Elle ne manque pas de courage, la vieille femme qui me crie ces choses à l’oreille, écrit Nancy Geroge, du journal l’Intransigeant. La cour de l’Intran bruit d’un travail forcené. Le papier sort. Les autos partent. Les cyclistes chargés d’idées, de faits à répandre dans Paris. C’est la première. Nous, les camelots, hommes et femmes, nous attendons, pressés, à la file, notre cent ou plusieurs, selon notre clientèle. Nous sommes les truchements de cette expansion. Par notre infime canal, la pensée pénètre les replis de la ville immense, par nous, le rythme du vaste monde imprègne les existences les plus humbles et les plus cachées.

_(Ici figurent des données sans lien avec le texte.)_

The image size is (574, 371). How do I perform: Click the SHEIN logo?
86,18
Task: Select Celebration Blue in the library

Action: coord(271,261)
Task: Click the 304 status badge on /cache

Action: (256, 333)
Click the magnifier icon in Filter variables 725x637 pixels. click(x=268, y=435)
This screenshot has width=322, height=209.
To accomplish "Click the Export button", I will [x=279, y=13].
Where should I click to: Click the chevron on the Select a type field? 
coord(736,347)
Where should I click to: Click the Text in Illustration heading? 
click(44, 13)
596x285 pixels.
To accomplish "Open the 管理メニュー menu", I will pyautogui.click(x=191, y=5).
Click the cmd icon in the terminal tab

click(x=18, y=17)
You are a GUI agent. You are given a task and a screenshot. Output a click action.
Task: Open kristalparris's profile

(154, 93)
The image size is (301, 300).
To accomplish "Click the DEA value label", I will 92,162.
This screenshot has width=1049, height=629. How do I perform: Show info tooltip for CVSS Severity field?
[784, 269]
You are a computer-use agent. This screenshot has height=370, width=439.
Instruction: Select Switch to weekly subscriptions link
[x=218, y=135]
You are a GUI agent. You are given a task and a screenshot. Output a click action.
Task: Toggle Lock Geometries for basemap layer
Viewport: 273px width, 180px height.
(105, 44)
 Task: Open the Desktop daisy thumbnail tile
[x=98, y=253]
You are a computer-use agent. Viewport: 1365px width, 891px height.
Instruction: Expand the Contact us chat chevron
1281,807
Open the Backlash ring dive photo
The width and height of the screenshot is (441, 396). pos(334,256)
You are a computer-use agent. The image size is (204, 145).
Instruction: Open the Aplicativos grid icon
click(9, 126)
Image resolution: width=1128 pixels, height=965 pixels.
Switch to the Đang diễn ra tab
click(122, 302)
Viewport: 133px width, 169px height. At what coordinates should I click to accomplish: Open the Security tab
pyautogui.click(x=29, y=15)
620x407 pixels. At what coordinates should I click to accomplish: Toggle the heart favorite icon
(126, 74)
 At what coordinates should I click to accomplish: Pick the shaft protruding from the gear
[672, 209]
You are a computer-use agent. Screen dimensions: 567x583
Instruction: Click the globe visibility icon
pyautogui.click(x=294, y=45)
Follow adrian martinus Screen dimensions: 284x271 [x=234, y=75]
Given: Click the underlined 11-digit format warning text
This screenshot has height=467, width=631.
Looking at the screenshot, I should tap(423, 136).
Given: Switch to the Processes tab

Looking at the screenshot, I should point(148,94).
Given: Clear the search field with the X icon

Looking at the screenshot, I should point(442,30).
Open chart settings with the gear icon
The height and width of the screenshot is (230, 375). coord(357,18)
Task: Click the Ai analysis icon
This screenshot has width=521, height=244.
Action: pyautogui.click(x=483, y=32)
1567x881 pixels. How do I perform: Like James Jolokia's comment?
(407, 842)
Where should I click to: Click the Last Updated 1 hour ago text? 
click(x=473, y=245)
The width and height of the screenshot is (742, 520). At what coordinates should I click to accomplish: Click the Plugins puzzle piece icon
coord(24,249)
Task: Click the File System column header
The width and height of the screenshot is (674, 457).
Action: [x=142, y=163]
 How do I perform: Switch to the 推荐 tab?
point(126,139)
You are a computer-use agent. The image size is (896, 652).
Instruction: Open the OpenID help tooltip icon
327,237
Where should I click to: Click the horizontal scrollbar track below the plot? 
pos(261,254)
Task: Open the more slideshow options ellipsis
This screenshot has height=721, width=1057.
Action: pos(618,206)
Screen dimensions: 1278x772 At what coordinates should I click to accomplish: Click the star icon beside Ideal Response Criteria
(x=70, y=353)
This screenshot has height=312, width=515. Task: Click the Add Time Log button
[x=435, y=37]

La vieille avec qui je travaille aujourd’hui reçoit et paie 11fr.35 son cent quotidien, ce qui forme un paquet assez lourd. A son autre bras est enfilée l’anse d’un cabas plein de choses assez mystérieuses, il y a un quignon de pain qui sort un peu.

A l’entrée du métro Sentier – ô miracle du cœur, élévation dans la misère –, ma vieille abandonne pour deux sous pièce, dix feuilles à une vieille plus vieille encore, au terme de l’âge et de l’infortune, chenue, voûtée et qui la guette pour en recevoir ce bienfait. La misérable va chevroter sonIntran jusqu’au soir. Si elle parvient à gagner ces vingt sous, c’est son dîner et son lit à l’asile, afin de ne pas mourir et sans autre espérance. Regardez bien les vieilles qui vendent les journaux au portail du métro, à l’entrée des théâtres.

Nous nous engouffrons dans le sépulcre qui nous assomme de son odeur, et, tout en dévalant l’escalier, j’observe que ma vieille halète un peu, déjetée par son fardeau dont à grand’ peine elle consent à me confier une part.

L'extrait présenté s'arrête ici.